Would you please copy the part of the material below that opens with the line containing "I have read and agree to and . (994, 2376)" and closes with the line containing "King of the Dead & Heralds (865, 935)"? Copy it exactly, and only it.
[[ The data, beginning ]]
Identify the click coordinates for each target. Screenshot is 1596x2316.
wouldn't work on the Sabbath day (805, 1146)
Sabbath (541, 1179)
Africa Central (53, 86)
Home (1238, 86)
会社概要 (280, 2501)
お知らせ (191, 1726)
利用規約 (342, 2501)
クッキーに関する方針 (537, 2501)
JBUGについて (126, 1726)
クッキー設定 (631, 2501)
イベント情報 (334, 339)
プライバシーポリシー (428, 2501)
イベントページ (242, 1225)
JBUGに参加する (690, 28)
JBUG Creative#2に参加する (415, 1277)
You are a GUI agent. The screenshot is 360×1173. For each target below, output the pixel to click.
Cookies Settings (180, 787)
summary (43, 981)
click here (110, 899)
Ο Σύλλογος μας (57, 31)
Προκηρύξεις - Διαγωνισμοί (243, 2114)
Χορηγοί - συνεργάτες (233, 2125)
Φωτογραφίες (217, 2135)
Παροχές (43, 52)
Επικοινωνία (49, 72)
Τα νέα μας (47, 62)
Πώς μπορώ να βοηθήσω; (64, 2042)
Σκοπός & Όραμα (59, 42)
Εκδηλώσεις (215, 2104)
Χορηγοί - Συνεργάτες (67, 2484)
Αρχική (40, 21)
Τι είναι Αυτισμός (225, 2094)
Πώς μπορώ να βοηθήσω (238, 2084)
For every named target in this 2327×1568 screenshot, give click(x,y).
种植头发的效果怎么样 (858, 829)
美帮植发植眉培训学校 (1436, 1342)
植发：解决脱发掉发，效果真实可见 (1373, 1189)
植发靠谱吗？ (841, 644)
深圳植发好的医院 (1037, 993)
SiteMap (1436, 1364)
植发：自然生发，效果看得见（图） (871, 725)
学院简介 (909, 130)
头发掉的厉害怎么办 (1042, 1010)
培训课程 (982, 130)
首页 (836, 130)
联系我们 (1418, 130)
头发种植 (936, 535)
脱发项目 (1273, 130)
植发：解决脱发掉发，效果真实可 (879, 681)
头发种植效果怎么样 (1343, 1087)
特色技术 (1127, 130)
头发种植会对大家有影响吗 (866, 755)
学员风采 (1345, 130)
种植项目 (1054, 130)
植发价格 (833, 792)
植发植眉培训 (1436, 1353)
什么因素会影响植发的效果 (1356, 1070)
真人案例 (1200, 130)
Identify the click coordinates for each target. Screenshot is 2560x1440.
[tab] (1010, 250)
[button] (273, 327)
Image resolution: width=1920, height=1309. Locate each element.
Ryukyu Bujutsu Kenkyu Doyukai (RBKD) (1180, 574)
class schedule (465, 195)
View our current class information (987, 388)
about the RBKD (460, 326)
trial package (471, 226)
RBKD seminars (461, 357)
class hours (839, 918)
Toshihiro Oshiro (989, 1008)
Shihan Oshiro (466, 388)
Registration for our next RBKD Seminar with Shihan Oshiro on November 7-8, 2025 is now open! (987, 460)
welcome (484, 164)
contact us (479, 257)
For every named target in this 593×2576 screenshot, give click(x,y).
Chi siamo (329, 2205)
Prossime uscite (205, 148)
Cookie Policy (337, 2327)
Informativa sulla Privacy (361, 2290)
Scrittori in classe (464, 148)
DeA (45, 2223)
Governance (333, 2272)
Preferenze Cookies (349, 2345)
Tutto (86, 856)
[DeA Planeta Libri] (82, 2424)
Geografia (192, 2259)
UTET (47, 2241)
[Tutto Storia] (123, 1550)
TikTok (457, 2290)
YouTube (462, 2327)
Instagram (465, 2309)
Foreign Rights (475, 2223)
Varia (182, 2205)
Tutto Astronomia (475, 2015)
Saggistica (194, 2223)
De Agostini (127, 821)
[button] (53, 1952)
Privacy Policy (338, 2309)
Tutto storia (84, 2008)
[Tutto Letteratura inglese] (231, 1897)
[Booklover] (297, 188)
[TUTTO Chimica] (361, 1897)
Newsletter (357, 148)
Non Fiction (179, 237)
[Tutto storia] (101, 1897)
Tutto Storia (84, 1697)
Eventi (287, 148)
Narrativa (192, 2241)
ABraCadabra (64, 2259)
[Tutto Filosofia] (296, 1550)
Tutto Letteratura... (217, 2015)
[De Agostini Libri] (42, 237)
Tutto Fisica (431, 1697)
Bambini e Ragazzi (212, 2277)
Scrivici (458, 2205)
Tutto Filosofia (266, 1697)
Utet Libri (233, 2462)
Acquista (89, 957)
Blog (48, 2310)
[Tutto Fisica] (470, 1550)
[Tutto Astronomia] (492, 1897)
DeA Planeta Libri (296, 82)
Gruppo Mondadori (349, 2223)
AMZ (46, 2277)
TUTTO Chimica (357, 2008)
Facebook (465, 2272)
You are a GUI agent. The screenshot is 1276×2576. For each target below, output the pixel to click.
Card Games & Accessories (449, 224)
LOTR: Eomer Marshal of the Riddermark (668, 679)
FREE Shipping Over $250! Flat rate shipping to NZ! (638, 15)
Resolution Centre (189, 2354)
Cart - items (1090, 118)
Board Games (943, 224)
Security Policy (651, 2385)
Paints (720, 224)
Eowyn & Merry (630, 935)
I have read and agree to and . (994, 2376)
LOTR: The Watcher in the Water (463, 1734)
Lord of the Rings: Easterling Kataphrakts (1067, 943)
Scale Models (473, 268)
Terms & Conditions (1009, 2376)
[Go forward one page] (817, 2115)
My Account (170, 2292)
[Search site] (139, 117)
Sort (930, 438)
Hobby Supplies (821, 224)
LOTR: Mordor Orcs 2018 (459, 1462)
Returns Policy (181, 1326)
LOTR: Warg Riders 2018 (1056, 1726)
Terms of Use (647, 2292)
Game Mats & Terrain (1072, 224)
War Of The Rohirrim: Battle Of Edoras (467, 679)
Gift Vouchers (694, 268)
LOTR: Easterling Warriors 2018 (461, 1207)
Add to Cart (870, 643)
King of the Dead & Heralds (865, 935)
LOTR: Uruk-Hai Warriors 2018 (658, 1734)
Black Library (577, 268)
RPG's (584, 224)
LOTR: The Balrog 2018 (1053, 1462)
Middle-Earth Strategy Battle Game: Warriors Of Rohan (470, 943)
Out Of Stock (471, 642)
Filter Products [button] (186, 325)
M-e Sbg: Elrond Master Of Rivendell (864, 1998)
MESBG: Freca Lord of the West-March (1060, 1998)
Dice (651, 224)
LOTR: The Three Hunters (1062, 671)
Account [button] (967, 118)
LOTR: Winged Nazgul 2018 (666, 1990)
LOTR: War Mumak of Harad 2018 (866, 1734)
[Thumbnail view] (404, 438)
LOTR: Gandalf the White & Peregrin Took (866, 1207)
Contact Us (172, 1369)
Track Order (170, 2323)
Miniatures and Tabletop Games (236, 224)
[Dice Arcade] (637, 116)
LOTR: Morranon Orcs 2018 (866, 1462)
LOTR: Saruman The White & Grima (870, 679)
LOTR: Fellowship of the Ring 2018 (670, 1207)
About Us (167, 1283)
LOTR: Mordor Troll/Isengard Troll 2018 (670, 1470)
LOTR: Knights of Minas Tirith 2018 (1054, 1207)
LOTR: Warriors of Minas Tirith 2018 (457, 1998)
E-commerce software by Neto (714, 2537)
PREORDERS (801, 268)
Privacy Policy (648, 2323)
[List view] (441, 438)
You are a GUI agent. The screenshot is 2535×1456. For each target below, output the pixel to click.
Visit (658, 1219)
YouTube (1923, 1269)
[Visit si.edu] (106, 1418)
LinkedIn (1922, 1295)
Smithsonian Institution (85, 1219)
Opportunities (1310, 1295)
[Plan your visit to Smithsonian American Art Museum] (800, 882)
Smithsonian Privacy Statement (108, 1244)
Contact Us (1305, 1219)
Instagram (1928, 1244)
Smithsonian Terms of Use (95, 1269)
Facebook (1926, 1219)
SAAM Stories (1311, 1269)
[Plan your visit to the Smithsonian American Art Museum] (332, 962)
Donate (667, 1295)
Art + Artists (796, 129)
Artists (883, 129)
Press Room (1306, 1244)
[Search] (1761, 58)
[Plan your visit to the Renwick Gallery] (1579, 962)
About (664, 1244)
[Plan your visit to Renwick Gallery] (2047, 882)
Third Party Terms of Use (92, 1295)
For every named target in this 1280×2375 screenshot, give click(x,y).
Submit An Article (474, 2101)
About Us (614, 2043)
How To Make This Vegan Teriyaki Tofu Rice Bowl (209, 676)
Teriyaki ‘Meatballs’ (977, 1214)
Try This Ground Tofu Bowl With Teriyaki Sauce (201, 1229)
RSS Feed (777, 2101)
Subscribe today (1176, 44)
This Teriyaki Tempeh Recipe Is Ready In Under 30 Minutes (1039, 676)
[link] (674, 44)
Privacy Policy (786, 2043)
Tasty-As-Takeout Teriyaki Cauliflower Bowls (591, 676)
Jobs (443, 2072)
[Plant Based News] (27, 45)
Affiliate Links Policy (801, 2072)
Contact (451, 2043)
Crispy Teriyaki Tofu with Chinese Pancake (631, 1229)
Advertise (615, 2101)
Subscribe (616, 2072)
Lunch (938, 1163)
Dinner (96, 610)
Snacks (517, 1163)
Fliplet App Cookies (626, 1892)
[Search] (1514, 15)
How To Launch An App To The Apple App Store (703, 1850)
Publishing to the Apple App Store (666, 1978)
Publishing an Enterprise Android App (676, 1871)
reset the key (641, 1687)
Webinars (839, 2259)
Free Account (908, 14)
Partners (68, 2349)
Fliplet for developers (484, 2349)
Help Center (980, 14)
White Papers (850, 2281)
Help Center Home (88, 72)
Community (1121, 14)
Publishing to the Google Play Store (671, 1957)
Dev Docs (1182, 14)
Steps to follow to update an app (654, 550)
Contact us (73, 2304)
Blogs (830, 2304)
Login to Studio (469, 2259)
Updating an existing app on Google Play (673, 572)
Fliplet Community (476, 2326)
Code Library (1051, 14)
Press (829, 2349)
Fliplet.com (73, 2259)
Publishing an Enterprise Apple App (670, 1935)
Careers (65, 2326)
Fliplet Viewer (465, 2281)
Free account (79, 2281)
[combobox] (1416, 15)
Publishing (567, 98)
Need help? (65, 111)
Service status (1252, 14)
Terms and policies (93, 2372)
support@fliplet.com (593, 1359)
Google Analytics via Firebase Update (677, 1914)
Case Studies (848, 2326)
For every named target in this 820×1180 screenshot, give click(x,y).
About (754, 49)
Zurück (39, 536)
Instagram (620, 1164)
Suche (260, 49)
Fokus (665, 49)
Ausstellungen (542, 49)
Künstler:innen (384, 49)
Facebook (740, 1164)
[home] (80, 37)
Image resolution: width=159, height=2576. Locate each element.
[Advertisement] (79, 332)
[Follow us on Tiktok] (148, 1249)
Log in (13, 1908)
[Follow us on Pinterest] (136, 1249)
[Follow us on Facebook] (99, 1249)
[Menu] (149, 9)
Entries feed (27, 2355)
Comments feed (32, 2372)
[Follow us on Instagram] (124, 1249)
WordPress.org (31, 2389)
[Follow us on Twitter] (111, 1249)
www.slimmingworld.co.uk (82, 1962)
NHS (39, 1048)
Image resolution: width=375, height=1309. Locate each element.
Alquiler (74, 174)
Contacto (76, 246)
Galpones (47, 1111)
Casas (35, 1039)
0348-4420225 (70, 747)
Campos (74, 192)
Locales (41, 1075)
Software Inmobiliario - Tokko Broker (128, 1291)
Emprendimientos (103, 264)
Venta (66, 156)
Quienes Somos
[[ The data, end ]]
Your response =
I have read and agree to and . (994, 2376)
LOTR: The Watcher in the Water (463, 1734)
Lord of the Rings: Easterling Kataphrakts (1067, 943)
Scale Models (473, 268)
Terms & Conditions (1009, 2376)
[Go forward one page] (817, 2115)
My Account (170, 2292)
[Search site] (139, 117)
Sort (930, 438)
Hobby Supplies (821, 224)
LOTR: Mordor Orcs 2018 (459, 1462)
Returns Policy (181, 1326)
LOTR: Warg Riders 2018 (1056, 1726)
Terms of Use (647, 2292)
Game Mats & Terrain (1072, 224)
War Of The Rohirrim: Battle Of Edoras (467, 679)
Gift Vouchers (694, 268)
LOTR: Easterling Warriors 2018 (461, 1207)
Add to Cart (870, 643)
King of the Dead & Heralds (865, 935)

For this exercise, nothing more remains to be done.